Quel est votre ressenti concernant le climat sur votre métier ?
“En 2022, je disais encore le terme de réchauffement. Aujourd’hui, c’est plutôt un
bouleversement climatique. On a tout en excès : pluie, chaleur, grêle, vent. On travaille
avec la nature au quotidien, et on s’aperçoit que cela devient compliqué. Quand j’ai
commencé dans la viticulture à 20 ans, on avait encore des saisons. Désormais, on en a
quasiment plus.”
Quels phénomènes climatiques combattez-vous le plus souvent ces dernières années ?
“Il y a 3 ans, j’aurai dit la chaleur. On s’est posé la question d’implanter des cépages
venant du Sud, comme le Syrah. Mais en 2023 et 2024, le temps était très humide. La
pluie nous pose des soucis dans la gestion des maladies viticoles. En 2022, on a effectué
des semis que l’on a roulé en paillage pour conserver l’humidité. Les deux années
suivantes, on a laissé pousser l’herbe dans les vignes pour lutter contre cette humidité.
Il faut s’adapter à cette météo difficile. Quel que soit le cépage, les choses ne
changeront probablement pas.”
Avez-vous des moyens de lutter face aux canicules ?
“Tous les 50 mètres, on met une rangée d’arbres. Sur un ilot de 35 hectares de vignes,
on a planté plus de 1500 arbres depuis 2020. On ramène du vivant, on laisse pousser. Ça
ne fait pas joli, mais on espère que nous obtiendrons un résultat. Les cépages plus
résistants à la chaleur comme en Corse ou en Espagne sont peut-être une solution, mais
ils sont alcooleux, et c’est ce qu’on ne veut pas.”
L’humidité engendre-t-elle des conséquences sur votre production de vin ?
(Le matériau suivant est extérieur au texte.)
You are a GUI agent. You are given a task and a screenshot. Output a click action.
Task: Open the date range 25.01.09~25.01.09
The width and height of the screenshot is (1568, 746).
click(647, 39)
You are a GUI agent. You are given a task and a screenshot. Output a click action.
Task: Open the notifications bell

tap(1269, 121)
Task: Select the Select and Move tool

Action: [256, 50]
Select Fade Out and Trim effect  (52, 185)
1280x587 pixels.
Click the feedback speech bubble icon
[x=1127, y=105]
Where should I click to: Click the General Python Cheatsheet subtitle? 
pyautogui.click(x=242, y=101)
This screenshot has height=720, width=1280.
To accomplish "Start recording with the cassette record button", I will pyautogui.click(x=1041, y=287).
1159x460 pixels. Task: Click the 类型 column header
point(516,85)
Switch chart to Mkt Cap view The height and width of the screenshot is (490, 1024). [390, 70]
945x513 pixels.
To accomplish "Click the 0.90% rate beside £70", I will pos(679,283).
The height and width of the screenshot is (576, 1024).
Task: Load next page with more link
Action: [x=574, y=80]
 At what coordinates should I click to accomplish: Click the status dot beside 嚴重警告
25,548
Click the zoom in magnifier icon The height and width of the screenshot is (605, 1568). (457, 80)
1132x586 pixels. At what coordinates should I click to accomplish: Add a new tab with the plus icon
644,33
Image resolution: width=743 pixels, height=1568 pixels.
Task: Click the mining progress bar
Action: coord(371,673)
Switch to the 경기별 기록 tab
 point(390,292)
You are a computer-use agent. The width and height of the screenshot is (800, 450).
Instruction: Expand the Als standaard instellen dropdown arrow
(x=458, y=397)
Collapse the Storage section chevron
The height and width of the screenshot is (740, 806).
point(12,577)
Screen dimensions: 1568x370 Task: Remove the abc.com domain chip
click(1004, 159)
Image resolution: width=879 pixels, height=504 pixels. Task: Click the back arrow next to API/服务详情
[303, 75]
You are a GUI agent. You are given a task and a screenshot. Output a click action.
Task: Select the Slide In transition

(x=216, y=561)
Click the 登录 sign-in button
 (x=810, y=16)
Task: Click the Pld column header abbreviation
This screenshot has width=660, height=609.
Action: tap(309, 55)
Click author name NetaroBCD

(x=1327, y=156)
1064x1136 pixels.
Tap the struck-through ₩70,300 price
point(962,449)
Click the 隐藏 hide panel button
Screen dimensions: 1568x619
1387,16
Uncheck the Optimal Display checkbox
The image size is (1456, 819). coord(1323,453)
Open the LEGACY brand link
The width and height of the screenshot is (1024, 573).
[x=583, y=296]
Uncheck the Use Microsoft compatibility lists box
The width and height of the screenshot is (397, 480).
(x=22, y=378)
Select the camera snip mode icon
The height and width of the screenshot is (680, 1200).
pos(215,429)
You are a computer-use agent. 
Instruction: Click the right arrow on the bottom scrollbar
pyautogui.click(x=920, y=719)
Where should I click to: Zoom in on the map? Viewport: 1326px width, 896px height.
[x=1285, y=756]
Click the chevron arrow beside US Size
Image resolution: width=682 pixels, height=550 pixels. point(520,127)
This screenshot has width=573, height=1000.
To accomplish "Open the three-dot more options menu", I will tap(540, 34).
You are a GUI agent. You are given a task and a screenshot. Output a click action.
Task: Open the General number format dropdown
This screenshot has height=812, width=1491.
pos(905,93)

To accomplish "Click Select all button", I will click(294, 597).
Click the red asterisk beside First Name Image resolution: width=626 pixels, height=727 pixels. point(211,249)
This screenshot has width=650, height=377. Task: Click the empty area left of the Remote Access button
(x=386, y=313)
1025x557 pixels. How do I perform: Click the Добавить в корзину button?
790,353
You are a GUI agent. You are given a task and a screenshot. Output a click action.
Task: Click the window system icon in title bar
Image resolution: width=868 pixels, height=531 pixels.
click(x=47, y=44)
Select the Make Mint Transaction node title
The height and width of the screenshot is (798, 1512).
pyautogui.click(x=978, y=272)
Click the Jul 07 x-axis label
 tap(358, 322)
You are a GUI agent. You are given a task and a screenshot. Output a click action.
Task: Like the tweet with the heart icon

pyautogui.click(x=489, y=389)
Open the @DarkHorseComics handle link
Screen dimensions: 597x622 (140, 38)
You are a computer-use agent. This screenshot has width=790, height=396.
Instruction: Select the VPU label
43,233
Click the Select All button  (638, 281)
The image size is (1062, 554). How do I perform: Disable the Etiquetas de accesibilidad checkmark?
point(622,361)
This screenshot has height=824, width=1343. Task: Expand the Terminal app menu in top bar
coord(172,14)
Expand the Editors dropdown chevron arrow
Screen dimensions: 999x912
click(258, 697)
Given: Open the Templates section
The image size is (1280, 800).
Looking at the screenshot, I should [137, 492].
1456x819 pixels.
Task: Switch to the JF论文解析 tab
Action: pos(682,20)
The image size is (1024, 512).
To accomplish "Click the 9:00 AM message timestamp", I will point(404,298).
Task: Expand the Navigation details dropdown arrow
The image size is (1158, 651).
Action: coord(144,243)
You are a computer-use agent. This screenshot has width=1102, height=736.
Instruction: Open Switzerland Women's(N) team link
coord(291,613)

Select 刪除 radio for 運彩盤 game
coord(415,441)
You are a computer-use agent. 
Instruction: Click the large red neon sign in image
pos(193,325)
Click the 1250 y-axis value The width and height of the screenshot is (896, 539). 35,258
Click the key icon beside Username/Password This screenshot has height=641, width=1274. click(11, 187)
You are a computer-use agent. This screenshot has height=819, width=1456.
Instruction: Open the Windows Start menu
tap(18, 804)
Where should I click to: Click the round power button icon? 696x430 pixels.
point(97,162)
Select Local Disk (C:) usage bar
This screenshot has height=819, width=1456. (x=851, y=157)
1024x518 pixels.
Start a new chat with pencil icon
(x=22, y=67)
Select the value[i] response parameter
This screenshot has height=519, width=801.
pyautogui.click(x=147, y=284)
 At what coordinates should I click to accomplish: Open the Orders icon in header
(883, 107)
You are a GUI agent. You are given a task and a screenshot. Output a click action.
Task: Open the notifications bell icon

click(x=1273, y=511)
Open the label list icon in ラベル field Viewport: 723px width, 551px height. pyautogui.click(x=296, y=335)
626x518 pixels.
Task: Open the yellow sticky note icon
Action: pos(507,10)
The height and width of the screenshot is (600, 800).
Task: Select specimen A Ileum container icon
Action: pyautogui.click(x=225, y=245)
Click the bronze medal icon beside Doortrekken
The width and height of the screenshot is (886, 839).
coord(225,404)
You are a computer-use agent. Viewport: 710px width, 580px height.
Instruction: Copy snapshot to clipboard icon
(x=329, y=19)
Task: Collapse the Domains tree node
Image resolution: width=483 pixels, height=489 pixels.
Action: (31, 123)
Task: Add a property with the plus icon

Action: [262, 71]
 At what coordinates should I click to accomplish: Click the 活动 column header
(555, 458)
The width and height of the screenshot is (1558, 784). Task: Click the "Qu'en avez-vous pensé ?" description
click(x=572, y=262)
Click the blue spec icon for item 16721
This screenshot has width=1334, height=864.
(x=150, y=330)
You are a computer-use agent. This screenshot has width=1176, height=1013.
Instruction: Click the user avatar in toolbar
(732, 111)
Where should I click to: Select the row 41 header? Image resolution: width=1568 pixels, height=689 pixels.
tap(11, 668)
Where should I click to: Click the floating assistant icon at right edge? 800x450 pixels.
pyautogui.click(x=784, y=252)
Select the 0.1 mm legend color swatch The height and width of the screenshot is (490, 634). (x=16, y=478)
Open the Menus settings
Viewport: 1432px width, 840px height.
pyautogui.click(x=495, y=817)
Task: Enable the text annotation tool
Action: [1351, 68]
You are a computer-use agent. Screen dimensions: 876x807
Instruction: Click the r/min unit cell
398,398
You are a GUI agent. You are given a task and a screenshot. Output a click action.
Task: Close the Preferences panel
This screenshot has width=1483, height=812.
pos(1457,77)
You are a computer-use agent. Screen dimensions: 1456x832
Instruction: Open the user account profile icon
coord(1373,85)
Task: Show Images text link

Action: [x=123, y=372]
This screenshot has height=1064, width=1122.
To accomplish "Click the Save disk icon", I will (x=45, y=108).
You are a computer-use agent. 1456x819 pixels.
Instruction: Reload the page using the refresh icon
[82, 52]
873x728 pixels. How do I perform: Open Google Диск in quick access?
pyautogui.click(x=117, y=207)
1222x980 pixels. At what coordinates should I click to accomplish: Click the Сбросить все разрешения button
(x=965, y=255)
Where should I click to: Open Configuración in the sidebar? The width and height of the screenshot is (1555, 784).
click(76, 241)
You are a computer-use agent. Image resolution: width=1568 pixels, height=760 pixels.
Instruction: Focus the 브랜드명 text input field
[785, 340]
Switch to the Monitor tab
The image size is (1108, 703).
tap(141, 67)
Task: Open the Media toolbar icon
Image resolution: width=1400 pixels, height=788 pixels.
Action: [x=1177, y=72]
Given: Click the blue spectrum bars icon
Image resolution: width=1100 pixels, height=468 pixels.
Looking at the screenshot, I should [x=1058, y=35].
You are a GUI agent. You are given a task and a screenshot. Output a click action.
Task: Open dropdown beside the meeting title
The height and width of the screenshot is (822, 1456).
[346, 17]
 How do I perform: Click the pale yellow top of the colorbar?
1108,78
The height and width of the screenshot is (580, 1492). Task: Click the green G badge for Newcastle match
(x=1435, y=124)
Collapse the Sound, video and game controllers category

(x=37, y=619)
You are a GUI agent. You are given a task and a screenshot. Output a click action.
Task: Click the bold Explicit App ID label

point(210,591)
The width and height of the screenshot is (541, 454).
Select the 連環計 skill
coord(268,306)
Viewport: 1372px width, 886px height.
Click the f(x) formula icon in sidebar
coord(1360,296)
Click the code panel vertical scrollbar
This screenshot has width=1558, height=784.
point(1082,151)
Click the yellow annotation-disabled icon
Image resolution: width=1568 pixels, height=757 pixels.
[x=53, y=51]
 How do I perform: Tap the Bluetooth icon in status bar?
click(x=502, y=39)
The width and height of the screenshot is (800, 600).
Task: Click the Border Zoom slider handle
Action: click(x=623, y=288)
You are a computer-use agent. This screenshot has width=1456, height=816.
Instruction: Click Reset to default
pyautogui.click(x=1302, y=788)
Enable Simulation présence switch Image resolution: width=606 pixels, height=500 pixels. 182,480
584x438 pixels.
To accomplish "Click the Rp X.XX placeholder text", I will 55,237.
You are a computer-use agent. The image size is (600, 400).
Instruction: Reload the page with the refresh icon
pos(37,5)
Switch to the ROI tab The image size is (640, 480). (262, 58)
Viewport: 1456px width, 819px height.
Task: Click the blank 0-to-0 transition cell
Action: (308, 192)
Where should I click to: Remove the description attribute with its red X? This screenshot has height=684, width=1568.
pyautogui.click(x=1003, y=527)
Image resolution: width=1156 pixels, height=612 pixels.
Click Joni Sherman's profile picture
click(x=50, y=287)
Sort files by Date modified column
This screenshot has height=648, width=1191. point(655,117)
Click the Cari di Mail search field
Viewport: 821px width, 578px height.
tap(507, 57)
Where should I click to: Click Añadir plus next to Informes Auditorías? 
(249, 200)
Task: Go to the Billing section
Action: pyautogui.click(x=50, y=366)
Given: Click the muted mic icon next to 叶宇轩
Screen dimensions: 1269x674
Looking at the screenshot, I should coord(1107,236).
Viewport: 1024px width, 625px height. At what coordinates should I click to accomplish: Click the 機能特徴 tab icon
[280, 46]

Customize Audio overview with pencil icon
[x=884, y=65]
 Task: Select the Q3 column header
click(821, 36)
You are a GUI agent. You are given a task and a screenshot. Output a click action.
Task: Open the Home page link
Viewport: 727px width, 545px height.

“Les deux dernières années ont été très compliquées. En septembre 2023, on a eu un
temps tropical. Il y a avait de la condensation sur le plafond du caveau, je n’avais jamais
vu ça. La mouche asiatique a fait son apparition dans nos vignes qui ont engendré de la
piqûre acétique. Des nuages de moucherons piquaient les raisins. Les grappes sont
devenues vinaigres. Durant les vendanges, on a jeté jusqu’à 30% de notre récolte. Cela
évoluait tellement vite qu’il aurait fallu vendanger 37 hectares en une semaine, ce qui
est impossible. En 2024, les champignons Mildiou et Oïdium ont impacté gravement nos
récoltes, en se développant avec la chaleur et l’humidité. Les grappes étaient prises
avant même les feuillages. Avec notre culture bio, les problèmes sont d’autant plus
graves.”
Observez-vous cependant une baisse des gelées ?
“Non, on a de plus en plus de gel. Aujourd’hui, on peut avoir des gelées printanières de
plus en plus fréquentes. On met en place des éoliennes pour brasser l’air. Certains
utilisent aussi des bougies qui coûtent entre 2000 à 5000 € l’hectare et ne protègent que
4 nuits.”
A Bois Mozé, avez-vous pris des mesures face à ces aléas climatiques ?
“On a réinvesti dans du matériel pour intervenir rapidement dans les 24h après les fortes
pluies. On cherche des plantations où on n’a pas besoin de traiter, mais la qualité de vin
est médiocre. Bientôt, nous allons arracher des vignes pour produire moins, afin de
mieux valoriser nos bouteilles. S’il y avait des solutions efficaces, tout le monde les
ferait.”
Etes-vous optimiste concernant l’avenir ?
“La nature est difficile. Je suis inquiet pour le personnel. On doit toujours innover. On a
fait développer l’œnotourisme. Les gens vont plus vers le bio, ils sont sensibles à
l’environnement. On essaye d’innover mais c’est dur. Jusqu’où va-t-il falloir aller pour
vivre de notre métier ? J’ai 56 ans, et chercher des solutions constamment, c’est difficile.
On se demande si on ne va pas être à court d’idée.”